Opponents have argued that the project, with nearly 7 million square feet of hotels, entertainment, dining and conferencing facilities, is out of place on the Potomac and they vowed to continue fighting.
But in a setback to opponents, a three-judge panels of the appeals court said the lead plaintiff could not bring suit because she lived in Calvert County, even though her mother planned to leave her the family home near the National Harbor site.
“I have every right to fight for my parents’ home,” said Karen Egloff, after hearing the decision. “Whether I live there or not, that is my home.”
The Court also ruled that Egloff’s co-applicants on the appeal — the Sierra Club, the Anacostia Watershed Society and two local environmentalists — did not properly file paperwork to be part of the appeal.
“These people lost because they didn’t have the right status or didn’t follow the right procedures,” said Steven Gilbert, principal counsel for the Prince George’s County District Council, which approved the National Harbor plan.
At issue was whether Egloff had “standing,” or the legal right to challenge the district council’s 1998 approval of the conceptual site plan for the project. The site plan broadly defined how the property would be used and what transportation networks would service it.
Egloff appealed the council’s approval of the site plan in circuit court.
“This development is totally for tourists and it will add more congestion to an already-congested area,” Egloff said Tuesday.
Egloff and John O’Loughlin, a Prince George’s County resident and neighbor of the proposed development, filed an appeal with the Prince George’s County Circuit Court. The others soon joined in an attempt to show solidarity with Egloff and O’Loughlin and to share costs, said Thomas Dernoga, attorney for the opponents.
The group was assured of standing since O’Loughlin lived adjacent to the development, said Dernoga.
“At the time that the original petition was filed — and when everyone intervened — there was personal standing,” he said. But two days before the appeal was heard in the circuit court, O’Loughlin pulled out.
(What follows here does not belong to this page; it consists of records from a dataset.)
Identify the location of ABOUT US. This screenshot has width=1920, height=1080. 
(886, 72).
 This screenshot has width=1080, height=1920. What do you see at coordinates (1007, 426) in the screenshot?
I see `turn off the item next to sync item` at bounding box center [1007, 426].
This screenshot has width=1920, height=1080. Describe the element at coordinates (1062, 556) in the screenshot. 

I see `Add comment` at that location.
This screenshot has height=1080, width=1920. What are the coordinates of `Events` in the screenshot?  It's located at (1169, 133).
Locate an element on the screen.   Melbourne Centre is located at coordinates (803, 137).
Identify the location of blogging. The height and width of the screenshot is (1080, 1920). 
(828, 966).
But the case continued and Dernoga was able to convince the circuit court in November 1998 that more noise studies were needed, temporarily putting the development on hold. Dernoga said the lower court never considered Egloff’s standing as an issue.
Buoyed by their partial victory in circuit court, the opponents asked the Court of Special Appeals to overturn the approval of the entire site plan, not just the noise studies.
But Gilbert said that someone has standing to appeal a district council decision only if they live in Prince George’s County and are somehow harmed by the decision the public officials have made — and Egloff did not have that standing. The appellate court agreed.
“The Court never considered the validity of the conceptual site plan,” Gilbert said. “The court dismissed these people for procedural reasons.”
But Bonnie Bick, a co-applicant on the appeal with Egloff, is confident that environmentalists will eventually win and get Peterson to sell the property for uses more to their liking. Bick recently helped secure the state’s purchase of the Chapman’s Landing property, down the Potomac River in Charles County.
“They’re all setbacks, but we have our eye on the big picture,” she said. “And it’s going to be a gift to the people of Maryland.”